You can take this from my staff branch.
> @@ -534,7 +541,8 @@ impl StringSchema {
> ///
> /// All array elements are of the same type, as defined in the `items`
> /// schema.
> -#[derive(Debug)]
> +#[serde_with::skip_serializing_none]
> +#[derive(Debug, Serialize)]
> #[cfg_attr(feature = "test-harness", derive(Eq, PartialEq))]
> #[non_exhaustive]
> pub struct ArraySchema {
^ needs a `#[serde(rename_all = "camelCase")]`
> @@ -634,6 +642,43 @@ pub type SchemaPropertyEntry = (&'static str, bool, &'static Schema);
> /// This is a workaround unless RUST can const_fn `Hash::new()`
> pub type SchemaPropertyMap = &'static [SchemaPropertyEntry];
>
> +/// A wrapper struct to hold the [`SchemaPropertyMap`] and serialize it nicely.
> +///
> +/// [`SchemaPropertyMap`] holds [`SchemaPropertyEntry`]s which are tuples.
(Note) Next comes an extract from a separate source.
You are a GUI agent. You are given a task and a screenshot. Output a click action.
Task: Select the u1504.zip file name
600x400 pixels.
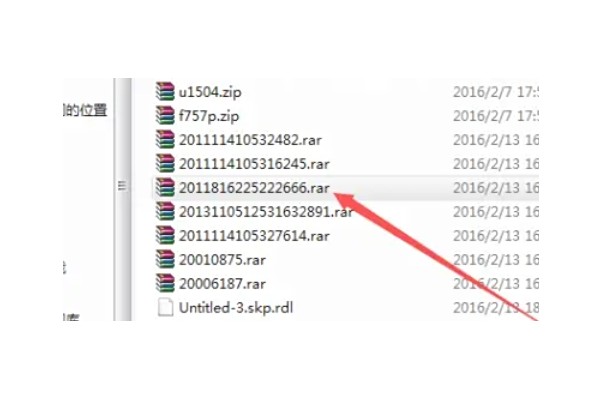(x=210, y=92)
Tuples are serialized to
> +/// arrays, but we need a Map with the name (first item in the tuple) as a key and the optional
> +/// (second item in the tuple) as a property of the value.
> +pub struct SerializableSchemaProperties<'a>(&'a [SchemaPropertyEntry]);
> +
> +impl Serialize for SerializableSchemaProperties<'_> {
> + fn serialize<S>(&self, serializer: S) -> Result<S::Ok, S::Error>
> + where
> + S: Serializer,
> + {
> + let mut seq = serializer.serialize_map(Some(self.0.len()))?;
> +
> + for (name, optional, schema) in self.0 {
> + let schema_with_metadata = OptionalSchema {
> + optional: *optional,
> + schema,
> + };
> +
> + seq.serialize_entry(&name, &schema_with_metadata)?;
> + }
> +
> + seq.end()
> + }
> +}
> +
> +/// A schema with a optional bool property.
> +///
> +/// The schema gets flattened, so it looks just like a normal Schema but with a optional property.
> +#[derive(Serialize)]
> +struct OptionalSchema<'a> {
> + optional: bool,
> + #[serde(flatten)]
> + schema: &'a Schema,
> +}
> +
> const fn assert_properties_sorted(properties: SchemaPropertyMap) {
> use std::cmp::Ordering;
>
> @@ -656,7 +701,7 @@ const fn assert_properties_sorted(properties: SchemaPropertyMap) {
> /// Legacy property strings may contain shortcuts where the *value* of a specific key is used as a
> /// *key* for yet another option. Most notably, PVE's `netX` properties use `<model>=<macaddr>`
> /// instead of `model=<model>,macaddr=<macaddr>`.
> -#[derive(Clone, Copy, Debug)]
> +#[derive(Clone, Copy, Debug, Serialize)]
> #[cfg_attr(feature = "test-harness", derive(Eq, PartialEq))]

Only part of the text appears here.